Das Team von All Reis stellt selbst zu und versteht es, dabei Lebensfreude zu verbreiten.

Foto: Gerhard Wasserbauer

Auf der Straße essen Thais nicht so gern, da kann das Street-Food noch so variantenreich und vor Frische berstend sein. Verständlich bei den Temperaturen, der Luftfeuchtigkeit, dem Heizturbo des Großstadtbetons: Wenn schon schwitzen, dann aus Gründen der Köstlichkeit. Phrik, aber echt jetzt!

Also nimmt man lieber heim, was die Garküchen an Herrlichkeiten zubereiten. Die durchsichtigen Plastiksackerln, in die Currys und Nudelsuppen, Pad Thai und Papayasalat, Tom Yum und Mango mit Sticky Rice gefüllt werden, mögen dem hierorts beamteten Bedenkenträger zu fragil erscheinen. Dabei sind sie an minimalistischer Eleganz kaum zu übertreffen – auch, weil die so gelebte Transparenz das Habenwollen, den Appetit, die Lust aller anderen ankurbelt. Gerade in Zeiten des dräuenden Gastrogemetzels ist das ein kaum zu überschätzender Faktor.

Mit solch einer Tradition im Gepäck verwundert nicht, dass Thaiküche auch lauwarm hinreißend schmeckt. In Wien lässt sich das seit ein paar Wochen auch im Lock-down-Modus nachprüfen – seit nämlich mit dem All Reis der beste Thai der Stadt auf Lieferservice umgestellt hat.

Der Radius wurde seit dieser Woche vom 15. auf die Bezirke sechs und sieben ausgedehnt, alle anderen müssen sich das geile Zeugs selber holen. Dafür liefern aber auch ausschließlich Mitarbeiter. Und die sind im Fall des All Reis halt nicht nur gut gelaunt und freundlich, sondern – in Zeiten der Dauerjogginghose ein verstörend attraktiver Anblick – mitunter sehr bemerkenswert aufgebrezelt.

Dass die Preise auch hier ein Alzerl angezogen haben, ist keineswegs ungebührlich – nicht nur, weil die Lieferung im Fall des All Reis gratis ist, sondern vor allem, weil ein Restaurant aus Prinzip nur als Mischkalkulation funktioniert. Wenn plötzlich alles Cash aus dem Getränkeverkauf wegbricht, blicken auch die ganz fixen unter den Neozustellern plötzlich in ein Loch.

Die Sommerrollen, mit Huhn und Erdnuss in Kräuter gewickelt.
Foto: Gerhard Wasserbauer

Die Speisekarte ist im Vergleich zur Normalität fast unverändert. Nur Wasserspinat und, schluchz, Betelblätter gab es wegen fehlender Luftfracht aus Südostasien die vergangenen Wochen gar nicht. Deswegen ist aber nicht alles gleich empfehlenswert. Wer etwa knusprig Frittiertes wie Frühlingsrolle oder gebackenen Fisch mit Basilikum ordert, muss gleich im Auto, auf dem Parkplatz vorm Restaurant zu essen beginnen – oder mit aromatisierter Wellpappe vorliebnehmen.

Einträge aus einem Datensatz
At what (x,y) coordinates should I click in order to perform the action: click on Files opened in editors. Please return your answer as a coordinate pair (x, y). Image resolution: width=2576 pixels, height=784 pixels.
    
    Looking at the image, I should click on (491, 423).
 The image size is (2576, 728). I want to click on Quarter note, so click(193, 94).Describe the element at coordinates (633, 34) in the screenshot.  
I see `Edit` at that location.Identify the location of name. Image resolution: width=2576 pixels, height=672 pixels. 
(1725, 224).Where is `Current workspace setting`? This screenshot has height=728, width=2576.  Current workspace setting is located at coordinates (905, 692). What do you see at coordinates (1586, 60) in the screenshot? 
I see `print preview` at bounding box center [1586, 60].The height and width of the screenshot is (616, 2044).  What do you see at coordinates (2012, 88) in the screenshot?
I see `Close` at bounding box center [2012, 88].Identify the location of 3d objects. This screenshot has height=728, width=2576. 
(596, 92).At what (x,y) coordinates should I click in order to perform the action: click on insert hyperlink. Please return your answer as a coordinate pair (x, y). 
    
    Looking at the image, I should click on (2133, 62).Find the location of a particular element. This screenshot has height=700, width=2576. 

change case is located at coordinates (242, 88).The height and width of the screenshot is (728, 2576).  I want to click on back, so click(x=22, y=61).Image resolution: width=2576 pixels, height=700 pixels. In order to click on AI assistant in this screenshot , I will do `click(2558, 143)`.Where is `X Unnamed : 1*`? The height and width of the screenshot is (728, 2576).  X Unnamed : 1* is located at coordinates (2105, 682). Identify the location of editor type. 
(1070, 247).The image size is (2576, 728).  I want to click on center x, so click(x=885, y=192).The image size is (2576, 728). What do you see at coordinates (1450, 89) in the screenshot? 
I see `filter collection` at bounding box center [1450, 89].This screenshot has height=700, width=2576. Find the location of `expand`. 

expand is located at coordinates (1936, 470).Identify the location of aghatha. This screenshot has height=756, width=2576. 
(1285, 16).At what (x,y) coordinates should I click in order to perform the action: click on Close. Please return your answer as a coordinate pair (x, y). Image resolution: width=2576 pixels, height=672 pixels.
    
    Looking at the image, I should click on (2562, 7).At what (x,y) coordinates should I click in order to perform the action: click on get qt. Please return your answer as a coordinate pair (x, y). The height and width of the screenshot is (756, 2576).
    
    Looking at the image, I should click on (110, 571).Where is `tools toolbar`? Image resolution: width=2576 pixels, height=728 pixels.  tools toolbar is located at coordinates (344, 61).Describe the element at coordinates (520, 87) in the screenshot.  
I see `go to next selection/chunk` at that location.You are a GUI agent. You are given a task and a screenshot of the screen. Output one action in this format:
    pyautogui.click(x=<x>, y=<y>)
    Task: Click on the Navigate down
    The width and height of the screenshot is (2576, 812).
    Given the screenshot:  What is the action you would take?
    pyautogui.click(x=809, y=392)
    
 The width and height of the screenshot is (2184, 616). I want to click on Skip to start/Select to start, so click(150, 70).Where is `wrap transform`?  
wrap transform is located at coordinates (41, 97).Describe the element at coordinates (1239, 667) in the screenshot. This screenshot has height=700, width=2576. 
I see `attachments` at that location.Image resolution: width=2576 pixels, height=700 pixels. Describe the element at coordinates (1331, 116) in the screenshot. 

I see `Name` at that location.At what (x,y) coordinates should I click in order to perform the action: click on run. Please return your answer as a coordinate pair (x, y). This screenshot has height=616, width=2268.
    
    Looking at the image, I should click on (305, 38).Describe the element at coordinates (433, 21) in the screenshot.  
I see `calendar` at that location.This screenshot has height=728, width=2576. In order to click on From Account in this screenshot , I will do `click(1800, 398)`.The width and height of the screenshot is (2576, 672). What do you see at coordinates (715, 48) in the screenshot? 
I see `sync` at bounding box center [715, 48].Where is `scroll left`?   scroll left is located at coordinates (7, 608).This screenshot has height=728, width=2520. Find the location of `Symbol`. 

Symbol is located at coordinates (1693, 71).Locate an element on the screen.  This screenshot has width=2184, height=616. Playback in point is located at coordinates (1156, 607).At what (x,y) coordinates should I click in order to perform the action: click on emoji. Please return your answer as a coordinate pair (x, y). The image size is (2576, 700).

ZU ERLEDIGENDE AUFGABE 1:
Gib aus der Restaurantkritik alles von "Der Radius wurde" bis hinunter zu "sehr bemerkenswert aufgebrezelt." erneut wieder und tausche dabei "Mitarbeiter" gegen "Angestellte".
ZU ERLEDIGENDE AUFGABE 2:
Warum gab es laut der Restaurantkritik in den vergangenen Wochen weder Wasserspinat noch Betelblätter?
ZU ERLEDIGENDE AUFGABE 3:
Nenne sämtliche Speisen, die laut der Restaurantkritik in die durchsichtigen Plastiksackerln gefüllt werden.

ERGEBNIS 1:
Der Radius wurde seit dieser Woche vom 15. auf die Bezirke sechs und sieben ausgedehnt, alle anderen müssen sich das geile Zeugs selber holen. Dafür liefern aber auch ausschließlich Angestellte. Und die sind im Fall des All Reis halt nicht nur gut gelaunt und freundlich, sondern – in Zeiten der Dauerjogginghose ein verstörend attraktiver Anblick – mitunter sehr bemerkenswert aufgebrezelt.

ERGEBNIS 2:
Wegen fehlender Luftfracht aus Südostasien.

ERGEBNIS 3:
Currys, Nudelsuppen, Pad Thai, Papayasalat, Tom Yum, Mango mit Sticky Rice